Quote the passage on Mackenzie's time in office from "Mackenzie gave the" up to and including "verge of secession.".
[Start Excerpted passage]
Mackenzie gave the country honest and efficient administration.
Among his most important achievements were the reform of
elections by the introduction of the secret ballot and the
requirement that elections should be held on a single day instead
of being spread over weeks, a measure of local option in
controlling the liquor traffic, and the establishment of a
Canadian Supreme Court and the Royal Military College—the
Canadian West Point. But fate and his own limitations were
against him. He was too absorbed in the details of administration
to have time for the work of a party leader. In his policy of
constructing the Canadian Pacific as a government road, after
Allan had resigned his charter, he manifested a caution and a
slowness that brought British Columbia to the verge of secession.
But it was chiefly the world-wide depression that began in his
first year of office, 1873, which proved his undoing. Trade was
stagnant, bankruptcies multiplied, and acute suffering occurred
among the poor in the larger cities. Mackenzie had no solution to
offer except patience and economy; and the Opposition were freer
to frame an enticing policy. The country was turning toward a
high tariff as the solution of its ills. Protection had not
hitherto been a party issue in Canada, and it was still uncertain
which party would take it up. Finally Mackenzie, who was an
ardent free trader, and the Nova Scotia wing of his party
triumphed over the protectionists in their own ranks and made a
low tariff the party platform. Macdonald, who had been prepared
to take up free trade if Mackenzie adopted protection, now boldly
urged the high tariff panacea. The promise of work and wages for
all, the appeal to national spirit made by the arguments of
self-sufficiency and fully rounded development, the desire to
retaliate against the United States, which was still deaf to any
plea for more liberal trade relations, swept the country. The
Conservative minority of over sixty was converted into a still
greater majority in the general election of 1878, and the leader
whom all men five years before had considered doomed, returned to
power, never to lose it while life lasted.
[End Excerpted passage]
[Start Stored records]
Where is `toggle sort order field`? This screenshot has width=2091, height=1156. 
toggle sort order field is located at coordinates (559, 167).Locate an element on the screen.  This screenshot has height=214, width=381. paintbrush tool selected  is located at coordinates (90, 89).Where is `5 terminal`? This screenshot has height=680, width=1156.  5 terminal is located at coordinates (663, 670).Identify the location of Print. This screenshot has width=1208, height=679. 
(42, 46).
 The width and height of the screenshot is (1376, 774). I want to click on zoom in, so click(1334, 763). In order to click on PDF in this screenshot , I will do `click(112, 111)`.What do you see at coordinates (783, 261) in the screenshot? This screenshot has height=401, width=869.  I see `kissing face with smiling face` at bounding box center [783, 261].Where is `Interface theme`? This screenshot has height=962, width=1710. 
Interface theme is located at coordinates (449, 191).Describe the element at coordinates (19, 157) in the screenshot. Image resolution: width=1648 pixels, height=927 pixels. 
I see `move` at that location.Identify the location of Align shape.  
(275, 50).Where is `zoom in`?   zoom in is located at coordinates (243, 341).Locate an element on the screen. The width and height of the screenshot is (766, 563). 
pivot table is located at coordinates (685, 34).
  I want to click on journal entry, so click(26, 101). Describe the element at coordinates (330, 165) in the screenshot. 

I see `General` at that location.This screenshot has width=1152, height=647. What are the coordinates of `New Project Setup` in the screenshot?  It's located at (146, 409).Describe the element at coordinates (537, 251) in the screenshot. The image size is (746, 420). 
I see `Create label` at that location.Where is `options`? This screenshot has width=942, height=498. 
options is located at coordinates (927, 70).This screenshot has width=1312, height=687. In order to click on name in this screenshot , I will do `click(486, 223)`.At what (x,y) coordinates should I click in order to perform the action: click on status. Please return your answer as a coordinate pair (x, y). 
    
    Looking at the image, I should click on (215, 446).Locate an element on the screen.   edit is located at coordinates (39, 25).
[End Stored records]
__Task solution__:
Mackenzie gave the country honest and efficient administration.
Among his most important achievements were the reform of
elections by the introduction of the secret ballot and the
requirement that elections should be held on a single day instead
of being spread over weeks, a measure of local option in
controlling the liquor traffic, and the establishment of a
Canadian Supreme Court and the Royal Military College—the
Canadian West Point. But fate and his own limitations were
against him. He was too absorbed in the details of administration
to have time for the work of a party leader. In his policy of
constructing the Canadian Pacific as a government road, after
Allan had resigned his charter, he manifested a caution and a
slowness that brought British Columbia to the verge of secession.